ABOUT THIS EXERCISE:
Copy exactly, no pictures: every line from the one that contains "The height and" through the end of the entries below.

Extracted data entries
_ _ _

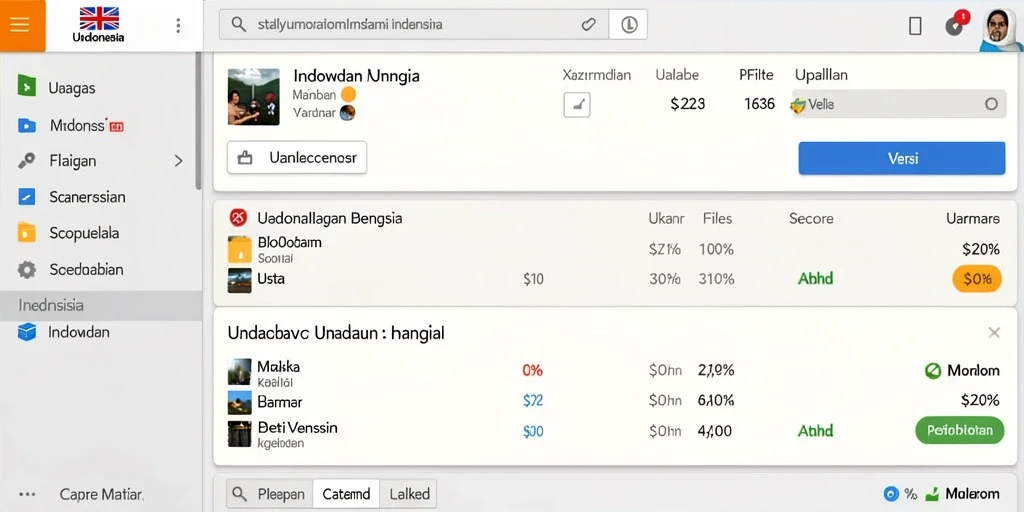Click the link icon in search field
This screenshot has height=512, width=1024.
[x=588, y=25]
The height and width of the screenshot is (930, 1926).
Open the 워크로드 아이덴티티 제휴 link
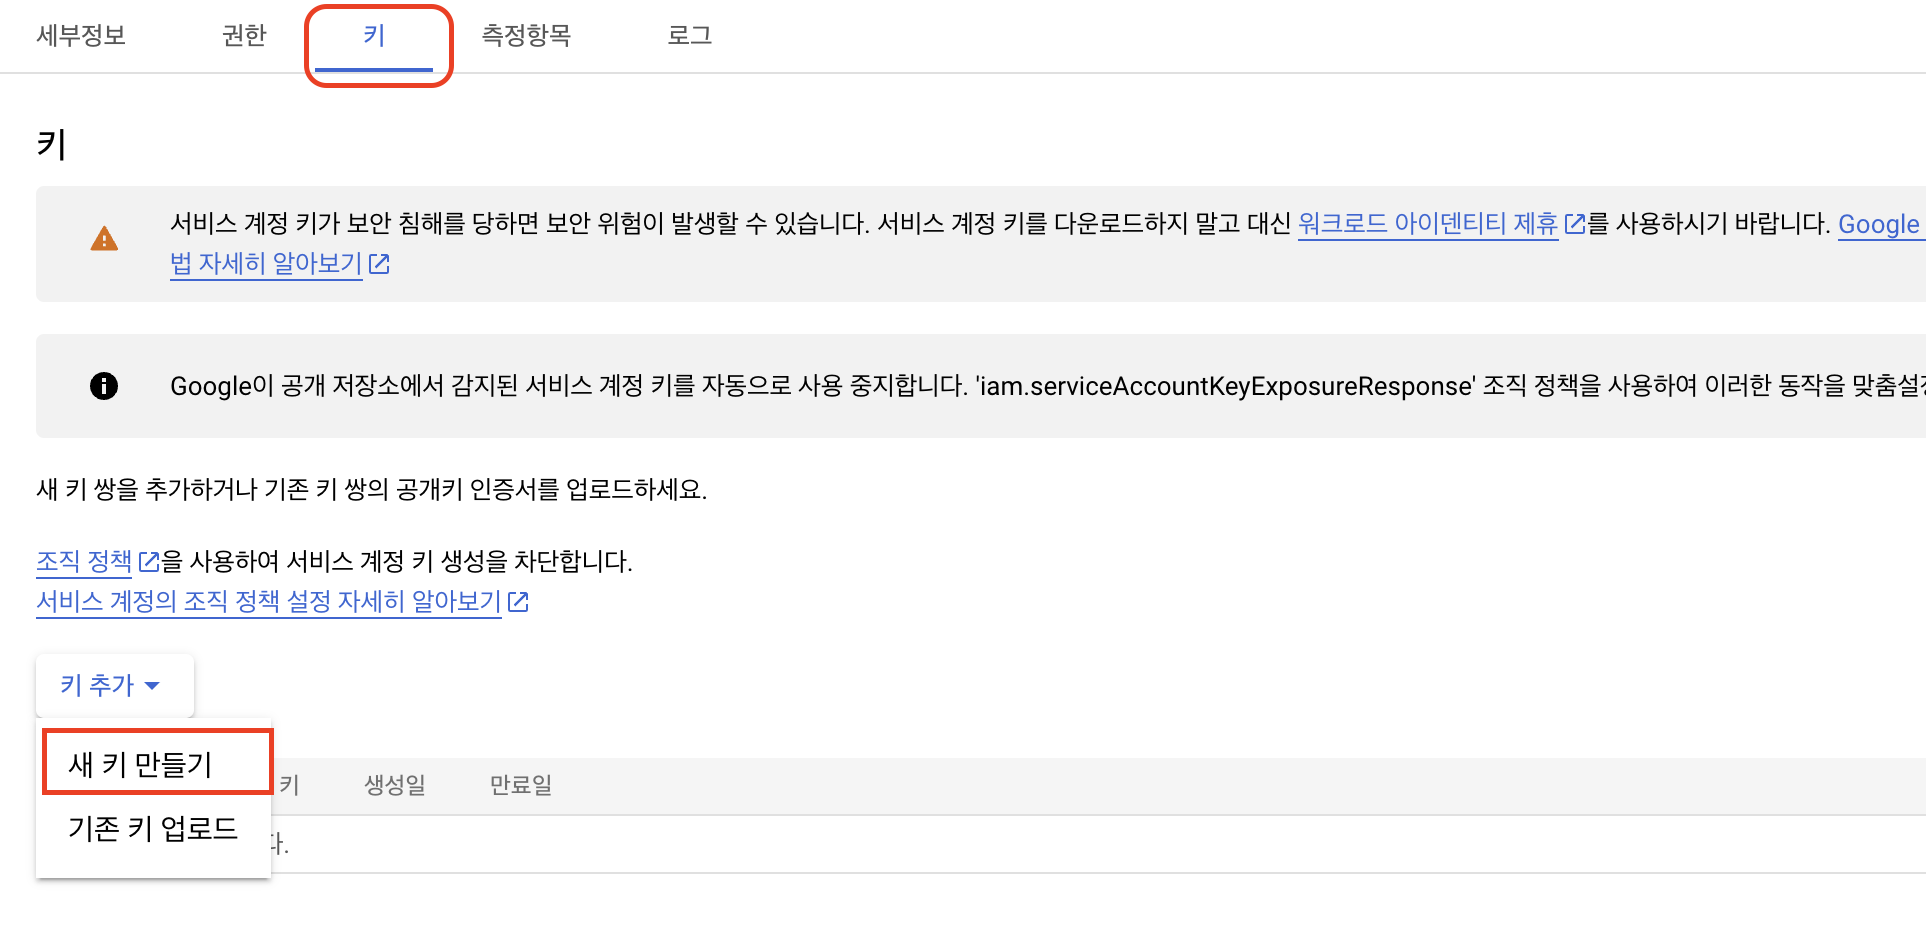[1427, 224]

_ _ _

RESPONSE TO THE EXERCISE:
The height and width of the screenshot is (930, 1926).
Open the 워크로드 아이덴티티 제휴 link
[1427, 224]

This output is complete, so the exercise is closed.